* **ЦЕЛЬ ЗАДАНИЯ 1**
Кратко перескажите в виде списка абзац текста о Калининдорфе, который начинается словами «Здесь, наверное, следует рассказать», и сохраните его главные факты.
* **ЦЕЛЬ ЗАДАНИЯ 2**
Ответьте на вопросы по тексту о Калининдорфе, по одному на строку:
(а) Какие три сельсовета создали в селе после революции?
(б) Кого после 22 июня 1941 года первым делом выселили в Сибирь?
(в) Сколько человек было в колонне, которую вывели из села?
* **ЦЕЛЬ ЗАДАНИЯ 3**
Продолжите текст о Калининдорфе, начав сразу после его последнего предложения.

* **ФРАГМЕНТ ТЕКСТА**
....................

Здесь, наверное, следует рассказать об этом самом Калининдорфе, еврейской сельскохозяйственной колонии, а затем колхозе. Говорят, селение это было основано еще в начале прошлого века. В нем трудились, собирали урожай, молились в своих синагогах, растили детей евреи-землепашцы. Несколько позже появились и немецкие колонисты. Селение было многонациональным: евреи, украинцы, немцы и русские уживались мирно, не мешая друг другу. После революции здесь создали сразу три сельсовета: еврейский, немецкий и украинский. В селе существовали хедер, еврейская школа и даже два еврейских техникума, словом, учись — не хочу.

После 22 июня 1941 года первым делом выселили в Сибирь большинство немцев. Лишь немногим удалось избежать этой горькой участи и остаться дома. Всех мужчин мобилизовали, в селе остались женщины, дети, старики и инвалиды.

Когда пришли фашисты, настала очередь евреев: в один дождливый летний день длинную колонну численностью в тысячу человек вывели из села, и больше о них никто ничего не слышал. Просто были люди — и нет людей...

Внешне в селе мало что изменилось: еврейские дома разграбили соседи, но солнце по-прежнему всходило по утрам и заходило прохладными вечерами. Зима безмятежно сменила печальную осень.

....................

* **ИСХОДНЫЕ ДАННЫЕ**
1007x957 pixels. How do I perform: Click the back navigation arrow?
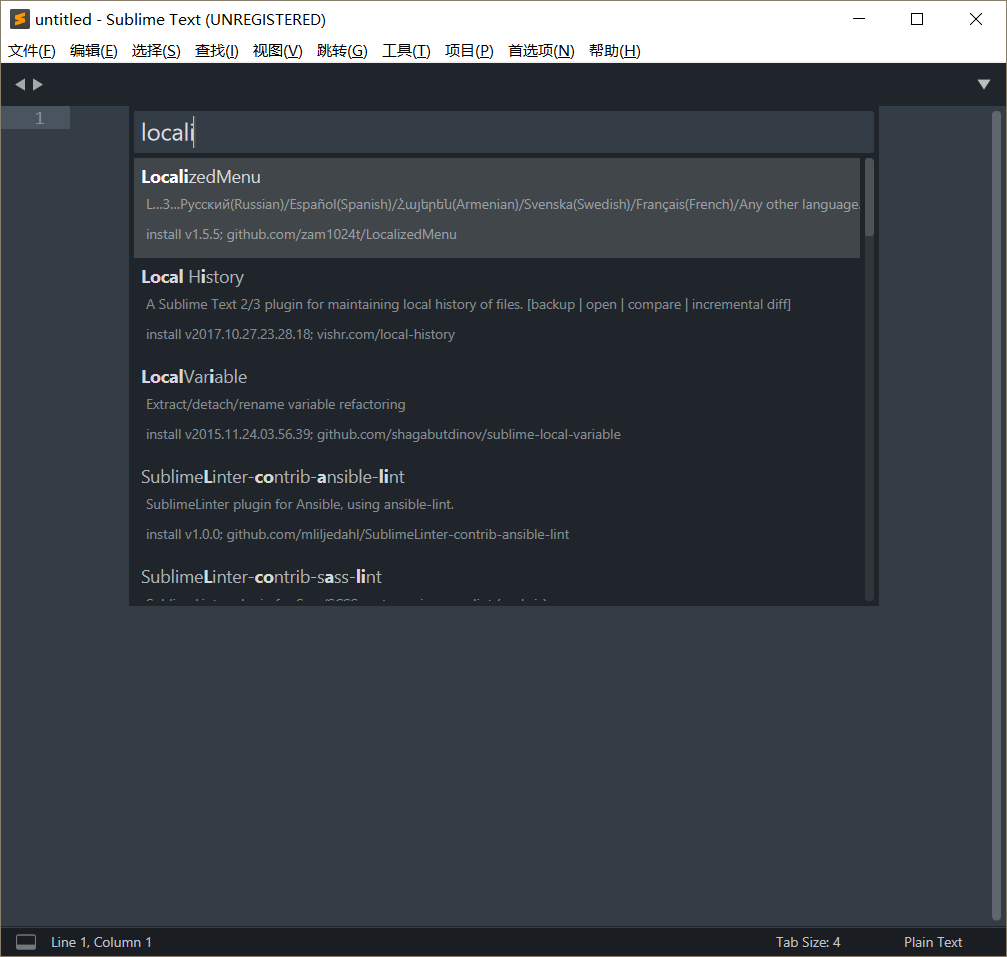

....................

* **ОТВЕТ НА ЗАДАНИЕ 1**
- Калининдорф был еврейской сельскохозяйственной колонией, а затем стал колхозом.
- По словам жителей, селение основали в начале прошлого века.
- В нем трудились, собирали урожай, молились в синагогах и растили детей евреи-землепашцы.
- Позже в селении появились немецкие колонисты.
- Евреи, украинцы, немцы и русские жили там мирно.
- После революции в селе создали три сельсовета: еврейский, немецкий и украинский.
- В селе были хедер, еврейская школа и два еврейских техникума.

* **ОТВЕТ НА ЗАДАНИЕ 2**
(а) Еврейский, немецкий и украинский.
(б) Большинство немцев.
(в) Тысяча человек.

* **ОТВЕТ НА ЗАДАНИЕ 3**
Некто Погалий, завотделом пропаганды и агитации райкома партии, оставленный для организации сопротивления оккупантам, сопротивлялся не долго: встретил оккупантов хлебом-солью и с первого дня служил им не за страх, а за совесть, выявляя отдельных уцелевших евреев. Это, так сказать, к вопросу о большевистской преданности родине. А теперь о калининдорфских немцах, у которых вроде бы имелись причины для сведения счетов. Так вот: ни один из оставшихся в селении немецких колонистов не пошел служить в полицию. Ни один немец не выдал ни единого еврея.

Почти никому из евреев не удалось спастись. Но и из немецких колонистов, угнанных на верную смерть в сибирские лагеря, мало кто остался в живых... Здесь помолчим немного, помянем ни в чем не повинных людей. Помолчим и подумаем о парадоксах истории...

Добрый украинский парубок Семен Головченко, верный муж и всякой власти законопослушный гражданин, самолично (а то как бы не обвинили в укрывательстве!) отвел свою жену-еврейку с двумя малыми детками прямиком в комендатуру и, выйдя оттуда вдовый и бездетный, облегченно утер пот со лба. Как после выяснилось, наиболее активное участие в массовых расстрелах евреев принимал палач-доброволец, бывший шофер председателя райсовета Афанасий Ивченко. Его дети до войны учились в еврейской школе, дружили с еврейскими ребятишками. Да и папаша их славился по селу своей любовью к детям и домашним животным.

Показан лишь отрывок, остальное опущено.